Article:
-------
He said one of the best ways to support communities and local people is by purchasing locally grown and produced products. Local honey is available at most farm stands or farmers markets.

“Local honey is one of those joys in our culinary lives,” Rowe said. “It is fragrant, tasty, supports local people and keeps the ideals of local life and food alive.”

Rowe said while honey is a favorite of many, there is a common misconception about its health benefits. Many believe that honey from local hives prevents seasonal allergies. However, this is not supported by scientific evidence.

“The plants the bees feed from are not the ones releasing airborne pollen,” Rowe said. “Also, honey never contacts any of our nasal membranes.”

Beekeeping Benefits

A beekeeper holding a frame from a bee hive.Shabel, an Alabama Extension urban regional agent, said beekeeping is a great hobby to help you connect to the environment around you. Beekeepers also play a key role in protecting and caring for local pollinators. Bees pollinate local crops for farmers, while also producing honey for communities.

“Protecting pollinator populations in your local environment is important,” Shabel said. “Many flowering plants in your landscape rely on pollinators to produce the next generation of seeds.”
-------
Parts of the exercise:
**A.** Answer from the article on local honey and beekeeping:
(i) Where does the article say local honey can be found?
(ii) What belief about honey from local hives does the article say scientific evidence does not support?
(iii) According to the article, what do bees do for farmers?
**B.** Carry on the article about local honey and beekeeping from the point where it stops.
The records after this text play no part in what is asked here.

Material provided:
-------
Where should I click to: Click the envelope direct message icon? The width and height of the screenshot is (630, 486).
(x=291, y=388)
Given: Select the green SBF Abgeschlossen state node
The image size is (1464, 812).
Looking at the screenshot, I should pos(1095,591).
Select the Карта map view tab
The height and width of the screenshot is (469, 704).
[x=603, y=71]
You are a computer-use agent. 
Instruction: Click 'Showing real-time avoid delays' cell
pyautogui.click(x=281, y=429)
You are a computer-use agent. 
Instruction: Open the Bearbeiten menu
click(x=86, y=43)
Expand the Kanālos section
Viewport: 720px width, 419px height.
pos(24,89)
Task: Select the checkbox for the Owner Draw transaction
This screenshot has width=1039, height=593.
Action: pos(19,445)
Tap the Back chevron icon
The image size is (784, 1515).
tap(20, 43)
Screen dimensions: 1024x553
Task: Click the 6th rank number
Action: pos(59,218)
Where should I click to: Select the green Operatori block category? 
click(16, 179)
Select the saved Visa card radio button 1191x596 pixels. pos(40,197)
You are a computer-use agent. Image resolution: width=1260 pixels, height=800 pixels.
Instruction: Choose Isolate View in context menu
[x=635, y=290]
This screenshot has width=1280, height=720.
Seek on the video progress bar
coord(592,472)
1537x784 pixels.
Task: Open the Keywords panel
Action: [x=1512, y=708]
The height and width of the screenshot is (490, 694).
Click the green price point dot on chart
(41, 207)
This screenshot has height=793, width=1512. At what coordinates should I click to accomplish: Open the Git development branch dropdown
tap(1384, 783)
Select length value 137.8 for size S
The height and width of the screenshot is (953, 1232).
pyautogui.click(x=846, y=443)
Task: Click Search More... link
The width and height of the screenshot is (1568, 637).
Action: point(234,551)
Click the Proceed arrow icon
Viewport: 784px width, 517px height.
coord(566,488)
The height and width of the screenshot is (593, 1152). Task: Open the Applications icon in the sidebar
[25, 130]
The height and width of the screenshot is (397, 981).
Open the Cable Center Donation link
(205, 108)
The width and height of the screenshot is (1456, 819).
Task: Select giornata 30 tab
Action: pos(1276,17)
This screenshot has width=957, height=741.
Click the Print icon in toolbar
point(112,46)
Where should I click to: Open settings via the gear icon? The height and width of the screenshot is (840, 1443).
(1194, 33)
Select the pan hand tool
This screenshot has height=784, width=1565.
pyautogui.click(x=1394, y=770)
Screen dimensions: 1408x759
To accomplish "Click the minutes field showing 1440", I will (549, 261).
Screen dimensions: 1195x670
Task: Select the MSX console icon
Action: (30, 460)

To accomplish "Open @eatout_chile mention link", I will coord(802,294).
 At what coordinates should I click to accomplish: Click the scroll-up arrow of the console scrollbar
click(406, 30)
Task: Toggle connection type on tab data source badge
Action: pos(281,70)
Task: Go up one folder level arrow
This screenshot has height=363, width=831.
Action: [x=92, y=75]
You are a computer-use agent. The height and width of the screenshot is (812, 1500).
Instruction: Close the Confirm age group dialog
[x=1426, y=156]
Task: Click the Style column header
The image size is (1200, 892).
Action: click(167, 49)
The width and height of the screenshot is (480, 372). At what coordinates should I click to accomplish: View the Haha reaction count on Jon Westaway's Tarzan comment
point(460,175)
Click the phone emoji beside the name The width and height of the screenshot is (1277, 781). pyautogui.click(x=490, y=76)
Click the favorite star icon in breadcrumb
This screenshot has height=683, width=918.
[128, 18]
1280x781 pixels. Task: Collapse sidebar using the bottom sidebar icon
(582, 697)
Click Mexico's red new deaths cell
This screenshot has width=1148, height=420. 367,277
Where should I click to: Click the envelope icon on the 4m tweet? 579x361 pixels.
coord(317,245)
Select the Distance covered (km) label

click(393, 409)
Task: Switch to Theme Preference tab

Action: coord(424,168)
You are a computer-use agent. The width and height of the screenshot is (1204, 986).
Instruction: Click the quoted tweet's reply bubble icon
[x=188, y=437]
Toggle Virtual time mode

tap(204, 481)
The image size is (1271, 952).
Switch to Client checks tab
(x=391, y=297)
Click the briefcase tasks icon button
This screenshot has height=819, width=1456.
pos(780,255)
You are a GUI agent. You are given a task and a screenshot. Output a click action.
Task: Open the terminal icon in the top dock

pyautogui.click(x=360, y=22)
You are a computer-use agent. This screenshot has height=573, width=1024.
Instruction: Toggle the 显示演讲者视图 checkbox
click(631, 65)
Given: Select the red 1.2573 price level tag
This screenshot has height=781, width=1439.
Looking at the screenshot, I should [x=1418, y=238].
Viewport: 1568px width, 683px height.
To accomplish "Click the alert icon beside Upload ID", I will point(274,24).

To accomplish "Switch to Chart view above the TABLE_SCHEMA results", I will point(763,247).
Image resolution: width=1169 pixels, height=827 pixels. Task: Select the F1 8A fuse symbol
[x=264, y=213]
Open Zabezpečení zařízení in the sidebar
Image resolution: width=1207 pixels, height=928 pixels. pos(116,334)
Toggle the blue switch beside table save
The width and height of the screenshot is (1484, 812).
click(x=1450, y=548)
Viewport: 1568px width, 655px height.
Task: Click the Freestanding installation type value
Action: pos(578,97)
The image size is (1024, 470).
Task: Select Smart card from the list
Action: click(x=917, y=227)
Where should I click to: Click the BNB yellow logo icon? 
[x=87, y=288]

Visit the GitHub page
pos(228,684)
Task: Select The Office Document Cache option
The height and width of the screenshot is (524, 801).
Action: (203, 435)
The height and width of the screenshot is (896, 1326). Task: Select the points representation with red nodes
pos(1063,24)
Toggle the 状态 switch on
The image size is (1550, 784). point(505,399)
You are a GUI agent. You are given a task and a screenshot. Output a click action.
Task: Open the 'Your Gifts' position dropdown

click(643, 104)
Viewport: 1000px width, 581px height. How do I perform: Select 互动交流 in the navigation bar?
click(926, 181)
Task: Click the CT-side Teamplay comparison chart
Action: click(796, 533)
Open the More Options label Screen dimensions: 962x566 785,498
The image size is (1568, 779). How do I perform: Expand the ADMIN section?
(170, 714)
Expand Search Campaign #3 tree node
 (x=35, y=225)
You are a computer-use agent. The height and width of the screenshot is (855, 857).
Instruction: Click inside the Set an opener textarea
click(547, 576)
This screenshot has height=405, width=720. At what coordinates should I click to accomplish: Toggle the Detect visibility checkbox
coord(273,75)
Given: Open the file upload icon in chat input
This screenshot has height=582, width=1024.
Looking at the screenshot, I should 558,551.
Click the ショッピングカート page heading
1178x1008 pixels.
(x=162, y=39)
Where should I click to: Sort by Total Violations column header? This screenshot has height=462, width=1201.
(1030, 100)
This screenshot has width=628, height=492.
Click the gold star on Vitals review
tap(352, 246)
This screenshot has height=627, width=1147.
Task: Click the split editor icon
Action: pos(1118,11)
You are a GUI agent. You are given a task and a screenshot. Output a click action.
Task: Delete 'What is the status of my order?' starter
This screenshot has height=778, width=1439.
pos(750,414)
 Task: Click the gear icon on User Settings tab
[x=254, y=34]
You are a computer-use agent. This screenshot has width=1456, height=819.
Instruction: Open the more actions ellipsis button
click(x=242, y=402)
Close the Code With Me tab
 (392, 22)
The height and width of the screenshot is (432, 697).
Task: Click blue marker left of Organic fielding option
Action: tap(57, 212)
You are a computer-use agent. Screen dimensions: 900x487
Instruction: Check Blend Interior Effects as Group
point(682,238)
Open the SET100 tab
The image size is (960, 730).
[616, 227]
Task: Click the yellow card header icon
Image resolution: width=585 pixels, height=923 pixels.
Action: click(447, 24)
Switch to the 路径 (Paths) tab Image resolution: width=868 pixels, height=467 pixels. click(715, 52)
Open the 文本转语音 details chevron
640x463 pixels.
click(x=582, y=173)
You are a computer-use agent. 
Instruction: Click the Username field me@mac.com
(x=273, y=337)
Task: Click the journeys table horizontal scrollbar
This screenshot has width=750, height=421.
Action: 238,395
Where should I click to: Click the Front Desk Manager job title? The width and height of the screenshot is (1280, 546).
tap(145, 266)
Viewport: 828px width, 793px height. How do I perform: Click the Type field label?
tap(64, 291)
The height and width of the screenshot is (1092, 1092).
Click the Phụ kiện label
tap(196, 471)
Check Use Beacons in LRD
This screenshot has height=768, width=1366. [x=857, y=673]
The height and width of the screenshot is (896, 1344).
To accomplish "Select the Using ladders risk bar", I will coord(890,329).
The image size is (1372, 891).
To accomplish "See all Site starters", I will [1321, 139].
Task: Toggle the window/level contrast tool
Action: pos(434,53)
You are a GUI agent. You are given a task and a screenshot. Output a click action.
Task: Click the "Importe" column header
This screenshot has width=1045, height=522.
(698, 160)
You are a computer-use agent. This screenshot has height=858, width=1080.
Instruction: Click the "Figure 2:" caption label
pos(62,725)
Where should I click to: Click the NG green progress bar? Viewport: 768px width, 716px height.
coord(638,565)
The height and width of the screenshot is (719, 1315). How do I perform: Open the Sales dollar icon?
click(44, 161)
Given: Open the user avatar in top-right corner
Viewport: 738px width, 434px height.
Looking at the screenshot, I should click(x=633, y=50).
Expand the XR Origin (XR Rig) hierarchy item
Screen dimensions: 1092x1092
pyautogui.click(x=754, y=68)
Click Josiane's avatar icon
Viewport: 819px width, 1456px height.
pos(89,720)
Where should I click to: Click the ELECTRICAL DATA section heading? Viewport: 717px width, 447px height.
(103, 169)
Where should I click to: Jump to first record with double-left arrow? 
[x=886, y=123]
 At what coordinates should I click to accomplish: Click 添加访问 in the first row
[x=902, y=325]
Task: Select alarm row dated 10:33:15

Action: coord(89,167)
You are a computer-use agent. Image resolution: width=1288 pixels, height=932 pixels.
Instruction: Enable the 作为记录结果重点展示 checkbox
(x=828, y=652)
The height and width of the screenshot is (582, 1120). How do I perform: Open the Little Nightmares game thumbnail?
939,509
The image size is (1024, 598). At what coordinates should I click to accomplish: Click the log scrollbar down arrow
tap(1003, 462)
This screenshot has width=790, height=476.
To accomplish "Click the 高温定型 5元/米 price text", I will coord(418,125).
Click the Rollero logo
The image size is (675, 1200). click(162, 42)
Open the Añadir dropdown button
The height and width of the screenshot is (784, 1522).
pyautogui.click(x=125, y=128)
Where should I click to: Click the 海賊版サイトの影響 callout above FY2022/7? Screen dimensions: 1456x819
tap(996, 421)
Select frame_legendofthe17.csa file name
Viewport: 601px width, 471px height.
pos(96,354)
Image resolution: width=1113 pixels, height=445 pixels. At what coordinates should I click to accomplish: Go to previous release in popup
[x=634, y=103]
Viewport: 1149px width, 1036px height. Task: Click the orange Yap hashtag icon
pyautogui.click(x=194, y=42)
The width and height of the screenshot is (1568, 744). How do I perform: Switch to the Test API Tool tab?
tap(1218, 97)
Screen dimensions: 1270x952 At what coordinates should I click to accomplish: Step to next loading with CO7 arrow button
-------
Outputs by task:
**A.**
(i) At most farm stands or farmers markets.
(ii) That it prevents seasonal allergies.
(iii) They pollinate local crops.

**B.**
Beekeeping also provides an opportunity to stay active. From lifting heavy boxes to wearing protective suits in hot weather, beekeeping requires physical endurance and disciplined time management to make sure the colony survives.

“Beekeeping can be physically demanding but very rewarding,” Shabel said. “It is a very physical hobby that requires strength and stamina.”

More Information

Rowe and Shabel share current events and information through their monthly beekeeping newsletter as well as through their At Home Beekeeping Series, which can be joined remotely via Facebook or Zoom on the last Tuesday of each month.

Learn more about protecting pollinators in the Pollinators section of www.aces.edu.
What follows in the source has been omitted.